START Source data

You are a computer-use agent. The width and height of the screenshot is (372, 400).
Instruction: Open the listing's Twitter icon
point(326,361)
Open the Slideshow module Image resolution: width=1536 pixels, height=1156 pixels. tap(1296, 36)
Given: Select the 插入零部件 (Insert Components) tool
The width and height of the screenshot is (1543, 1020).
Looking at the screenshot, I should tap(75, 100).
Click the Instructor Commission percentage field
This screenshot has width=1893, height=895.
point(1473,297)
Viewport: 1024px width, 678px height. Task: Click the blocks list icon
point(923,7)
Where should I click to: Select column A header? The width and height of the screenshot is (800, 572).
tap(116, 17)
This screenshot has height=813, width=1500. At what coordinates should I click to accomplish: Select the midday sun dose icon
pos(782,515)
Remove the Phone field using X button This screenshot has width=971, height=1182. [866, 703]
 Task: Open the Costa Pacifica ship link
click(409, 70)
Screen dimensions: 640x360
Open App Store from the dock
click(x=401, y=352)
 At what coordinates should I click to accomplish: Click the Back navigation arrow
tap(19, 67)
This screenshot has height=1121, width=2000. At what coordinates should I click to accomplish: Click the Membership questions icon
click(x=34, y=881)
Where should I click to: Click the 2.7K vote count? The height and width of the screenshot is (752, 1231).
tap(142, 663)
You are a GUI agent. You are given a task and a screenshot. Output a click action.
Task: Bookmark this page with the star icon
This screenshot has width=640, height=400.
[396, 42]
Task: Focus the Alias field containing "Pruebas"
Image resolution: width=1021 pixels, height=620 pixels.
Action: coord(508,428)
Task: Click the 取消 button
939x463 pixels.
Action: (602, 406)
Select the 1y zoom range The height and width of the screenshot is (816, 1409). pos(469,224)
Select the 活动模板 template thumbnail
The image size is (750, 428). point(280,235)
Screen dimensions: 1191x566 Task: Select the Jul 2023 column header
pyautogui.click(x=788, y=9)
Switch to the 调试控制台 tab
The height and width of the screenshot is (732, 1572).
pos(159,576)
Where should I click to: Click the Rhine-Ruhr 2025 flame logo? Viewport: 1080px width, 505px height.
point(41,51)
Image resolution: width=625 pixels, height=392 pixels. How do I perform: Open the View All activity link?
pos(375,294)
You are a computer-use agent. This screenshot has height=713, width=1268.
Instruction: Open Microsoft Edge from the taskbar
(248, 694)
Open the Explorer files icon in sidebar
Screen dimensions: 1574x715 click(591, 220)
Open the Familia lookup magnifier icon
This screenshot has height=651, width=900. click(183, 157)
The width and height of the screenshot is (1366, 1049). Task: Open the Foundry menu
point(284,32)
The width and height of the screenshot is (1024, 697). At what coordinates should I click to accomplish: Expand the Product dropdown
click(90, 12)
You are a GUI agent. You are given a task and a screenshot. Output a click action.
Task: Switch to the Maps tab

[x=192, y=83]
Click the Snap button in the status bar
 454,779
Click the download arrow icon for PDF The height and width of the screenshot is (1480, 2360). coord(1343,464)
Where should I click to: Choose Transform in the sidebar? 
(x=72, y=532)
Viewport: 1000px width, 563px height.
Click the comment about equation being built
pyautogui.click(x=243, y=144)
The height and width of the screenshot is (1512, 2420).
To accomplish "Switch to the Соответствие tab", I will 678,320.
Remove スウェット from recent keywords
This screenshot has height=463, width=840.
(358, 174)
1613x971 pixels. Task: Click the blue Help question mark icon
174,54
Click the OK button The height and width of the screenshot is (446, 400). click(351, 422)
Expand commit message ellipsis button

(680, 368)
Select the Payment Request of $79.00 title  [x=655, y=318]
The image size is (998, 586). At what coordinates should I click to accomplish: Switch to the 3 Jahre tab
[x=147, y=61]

END Source data

→ **Instructions to follow**:
Both end lines included, restate word for word the lines above from the line with "Open the Familia lookup magnifier icon" to the line with "The height and width of the screenshot is (1512, 2420).", and nothing else.

→ **Response for this exercise**:
Open the Familia lookup magnifier icon
This screenshot has height=651, width=900. click(183, 157)
The width and height of the screenshot is (1366, 1049). Task: Open the Foundry menu
point(284,32)
The width and height of the screenshot is (1024, 697). At what coordinates should I click to accomplish: Expand the Product dropdown
click(90, 12)
You are a GUI agent. You are given a task and a screenshot. Output a click action.
Task: Switch to the Maps tab

[x=192, y=83]
Click the Snap button in the status bar
 454,779
Click the download arrow icon for PDF The height and width of the screenshot is (1480, 2360). coord(1343,464)
Where should I click to: Choose Transform in the sidebar? 
(x=72, y=532)
Viewport: 1000px width, 563px height.
Click the comment about equation being built
pyautogui.click(x=243, y=144)
The height and width of the screenshot is (1512, 2420).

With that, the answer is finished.